EXERCISE GOAL: Only the number is wanted: tally the lines below that contain the word "comenzó".

━━━ EXERCISE DATA

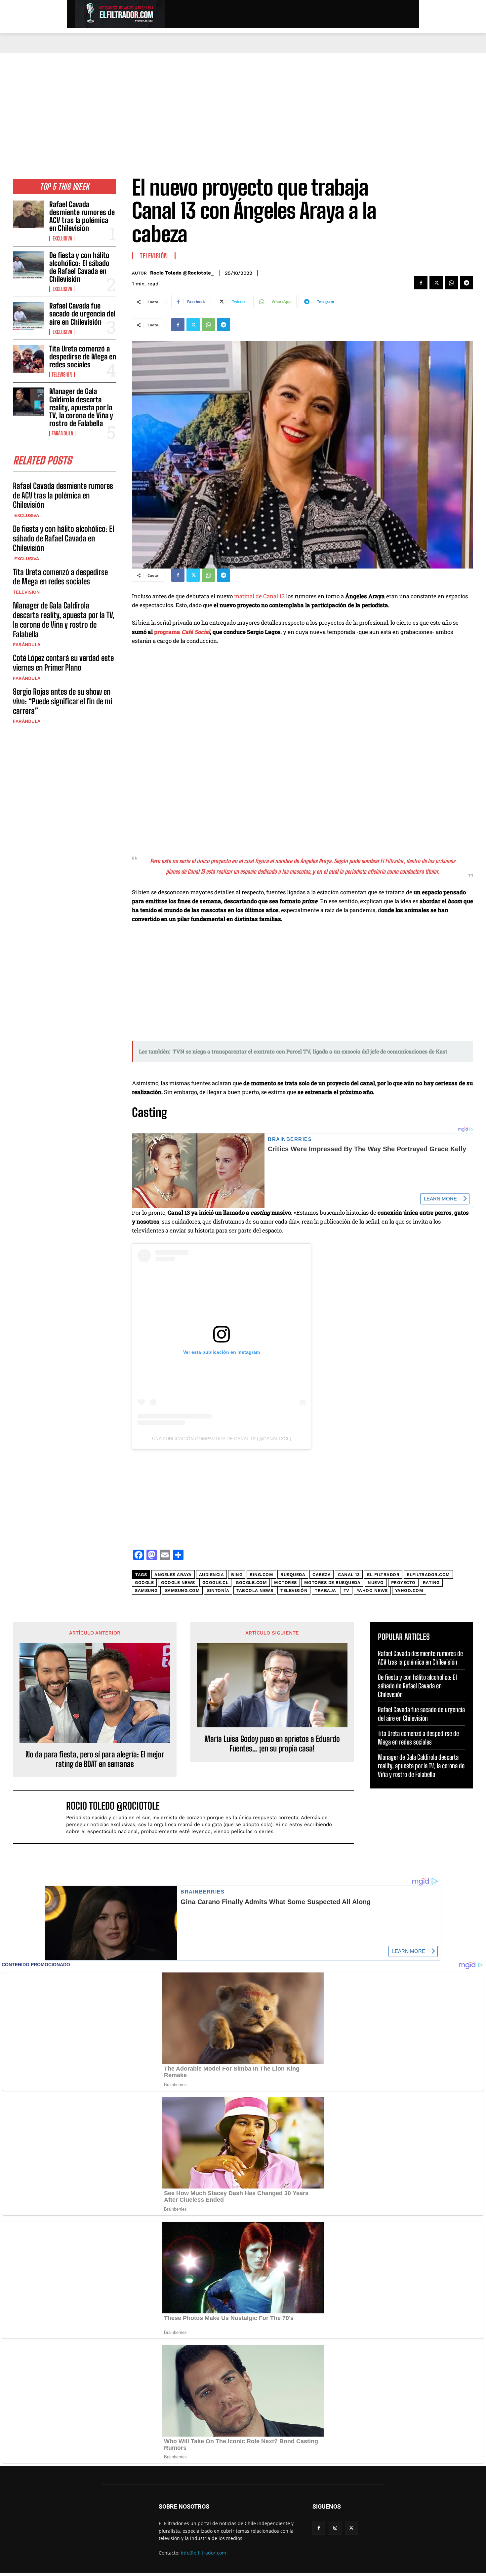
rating (431, 1582)
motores (285, 1582)
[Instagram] (335, 2527)
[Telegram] (466, 282)
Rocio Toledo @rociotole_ (182, 273)
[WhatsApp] (451, 282)
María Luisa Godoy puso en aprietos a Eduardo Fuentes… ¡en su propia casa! (272, 1743)
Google (144, 1582)
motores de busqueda (332, 1582)
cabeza (321, 1574)
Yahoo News (372, 1590)
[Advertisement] (243, 102)
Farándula (62, 433)
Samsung (146, 1590)
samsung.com (182, 1590)
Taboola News (254, 1590)
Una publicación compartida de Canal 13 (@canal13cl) (221, 1438)
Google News (178, 1582)
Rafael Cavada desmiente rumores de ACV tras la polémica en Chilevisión (82, 216)
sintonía (218, 1590)
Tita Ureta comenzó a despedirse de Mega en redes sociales (82, 356)
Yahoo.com (409, 1590)
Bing (236, 1574)
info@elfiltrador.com (203, 2553)
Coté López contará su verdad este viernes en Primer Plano (63, 662)
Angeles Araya (173, 1574)
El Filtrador (383, 1574)
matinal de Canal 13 (259, 596)
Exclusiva (62, 238)
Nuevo (376, 1582)
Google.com (251, 1582)
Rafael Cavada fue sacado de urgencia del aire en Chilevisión (82, 313)
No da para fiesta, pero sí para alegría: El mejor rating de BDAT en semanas (94, 1759)
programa (182, 632)
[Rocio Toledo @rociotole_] (43, 1816)
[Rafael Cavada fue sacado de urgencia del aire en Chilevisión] (28, 316)
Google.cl (215, 1582)
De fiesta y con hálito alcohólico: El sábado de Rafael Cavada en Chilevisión (79, 267)
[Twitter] (436, 282)
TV (346, 1590)
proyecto (403, 1582)
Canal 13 (349, 1574)
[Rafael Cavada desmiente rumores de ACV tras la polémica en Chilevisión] (28, 214)
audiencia (211, 1574)
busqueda (292, 1574)
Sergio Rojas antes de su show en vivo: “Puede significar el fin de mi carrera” (62, 701)
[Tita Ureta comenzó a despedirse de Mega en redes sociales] (28, 359)
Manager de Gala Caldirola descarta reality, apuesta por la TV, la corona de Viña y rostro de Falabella (81, 407)
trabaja (325, 1590)
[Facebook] (420, 282)
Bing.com (261, 1574)
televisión (293, 1590)
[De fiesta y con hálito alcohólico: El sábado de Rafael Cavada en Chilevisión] (28, 265)
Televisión (62, 374)
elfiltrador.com (428, 1574)
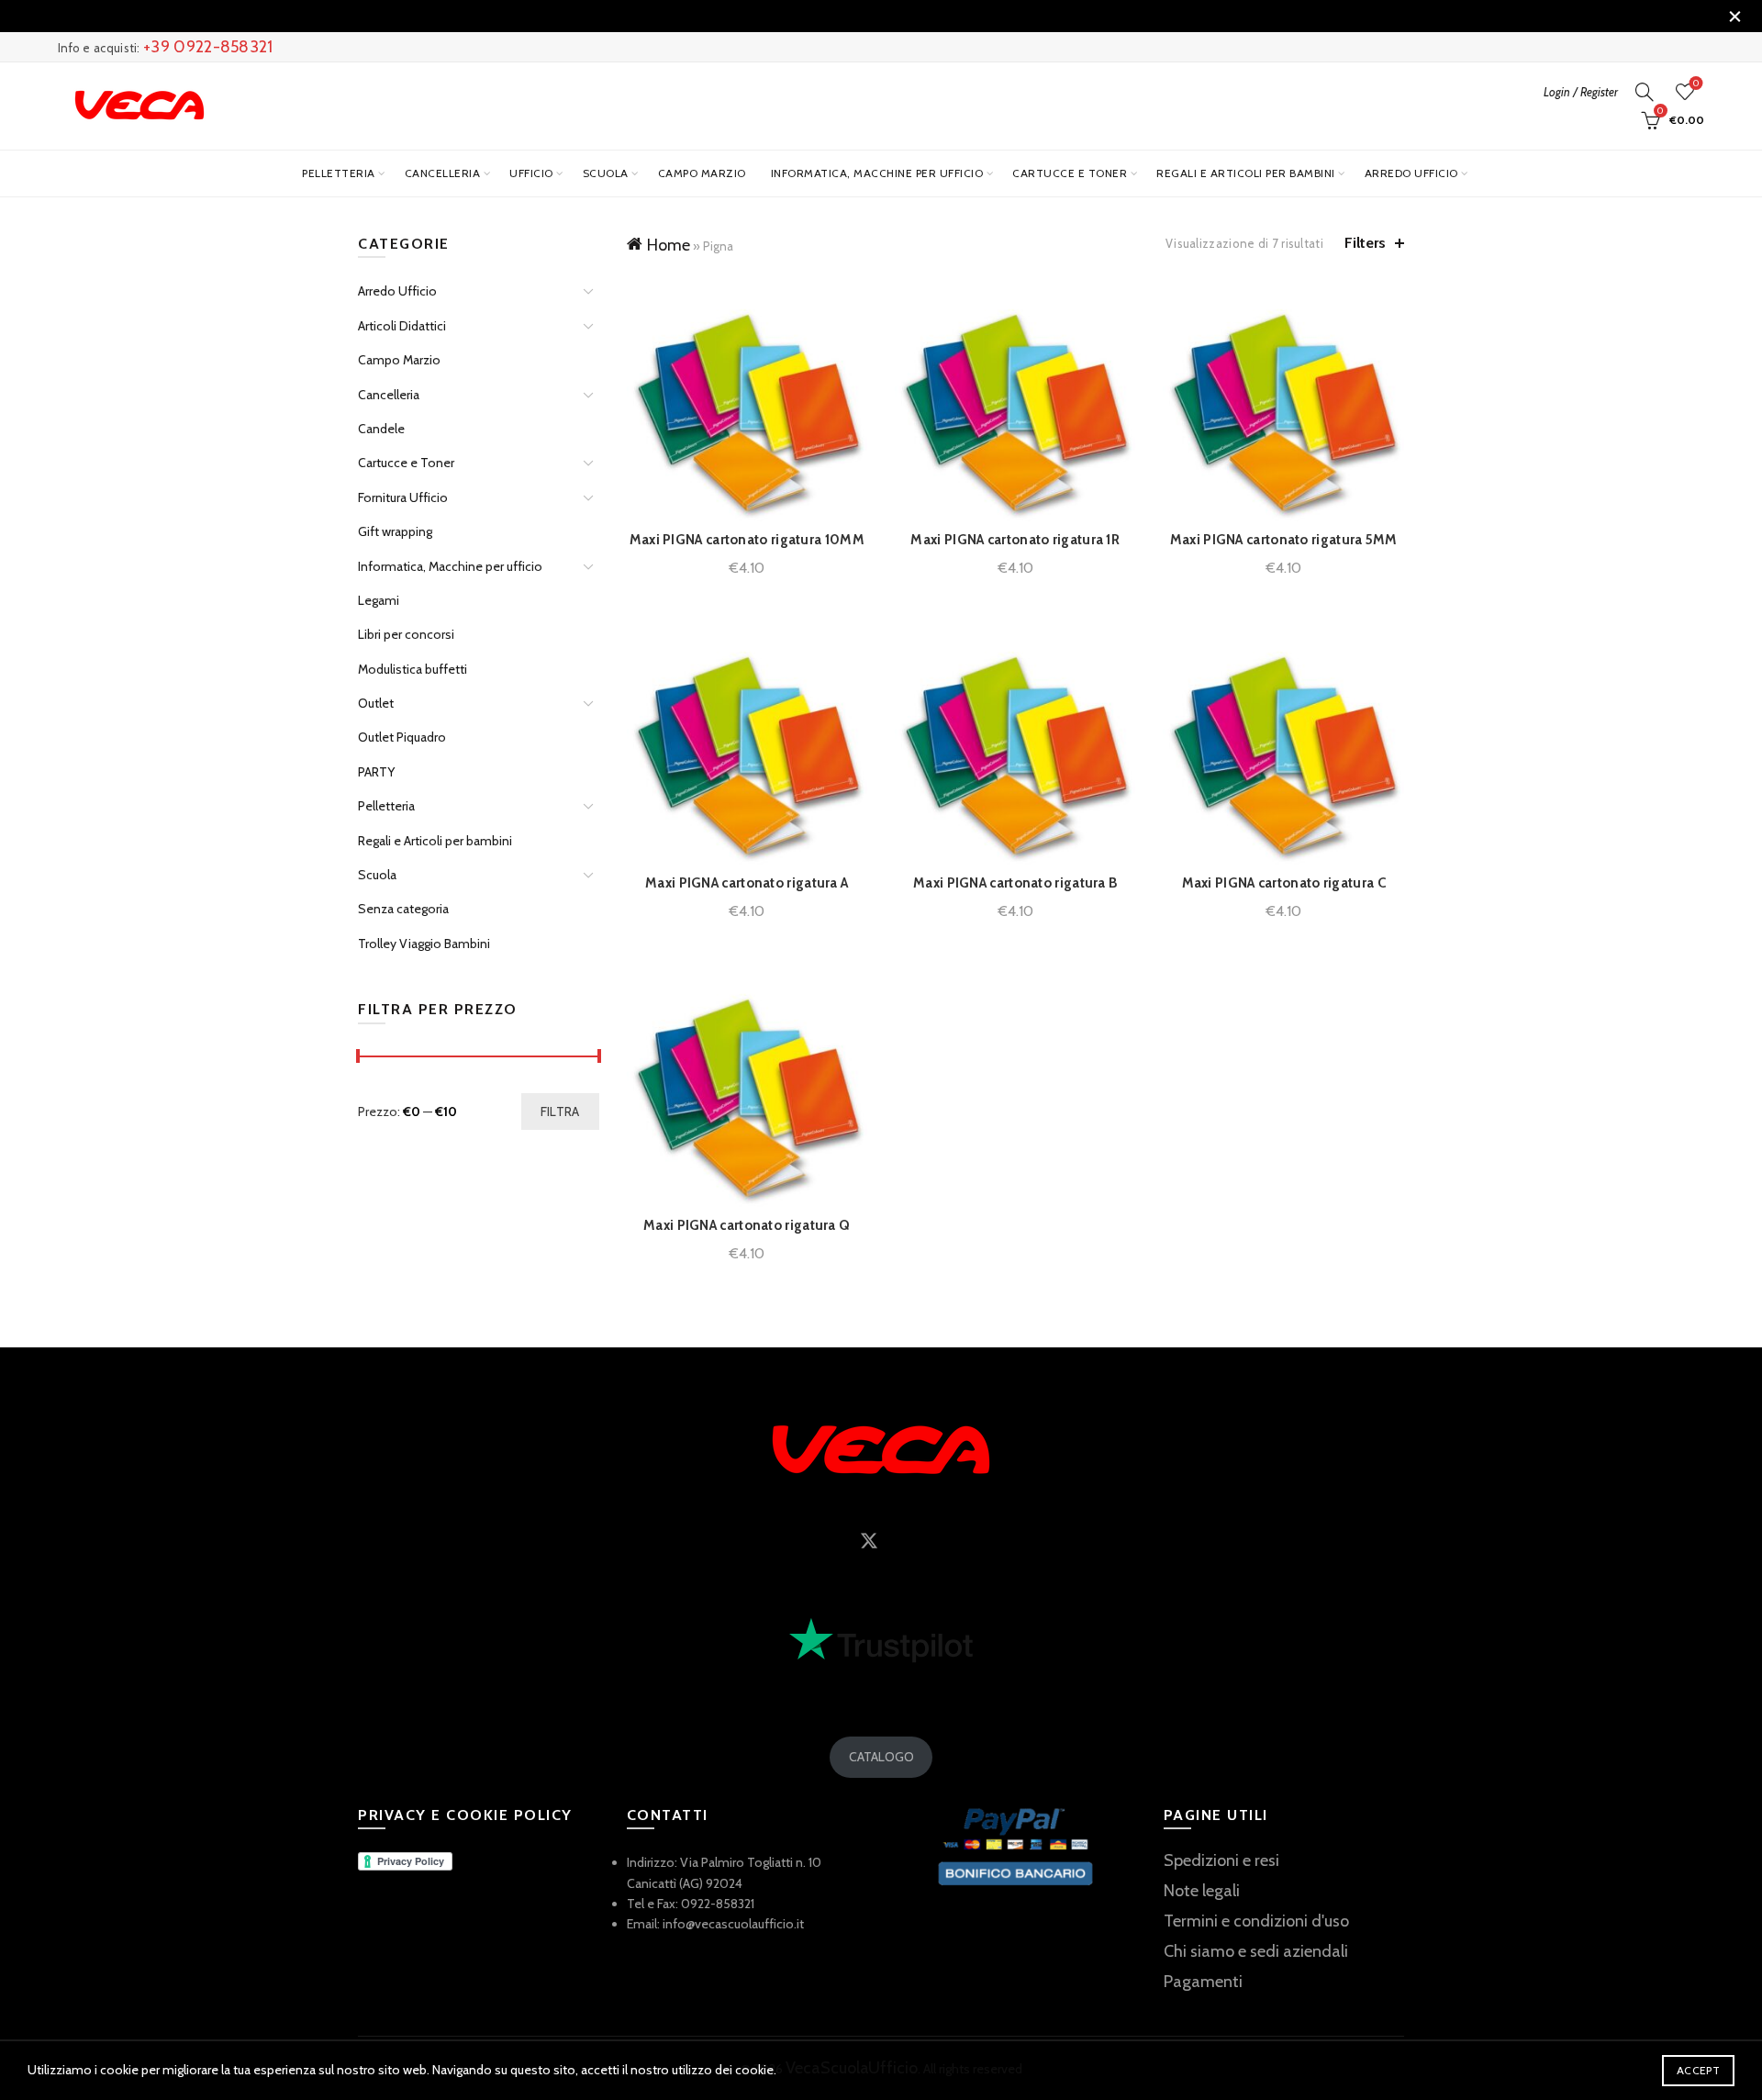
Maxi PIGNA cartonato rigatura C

━━━━━━

SOLUTION FOR THIS EXERCISE: 2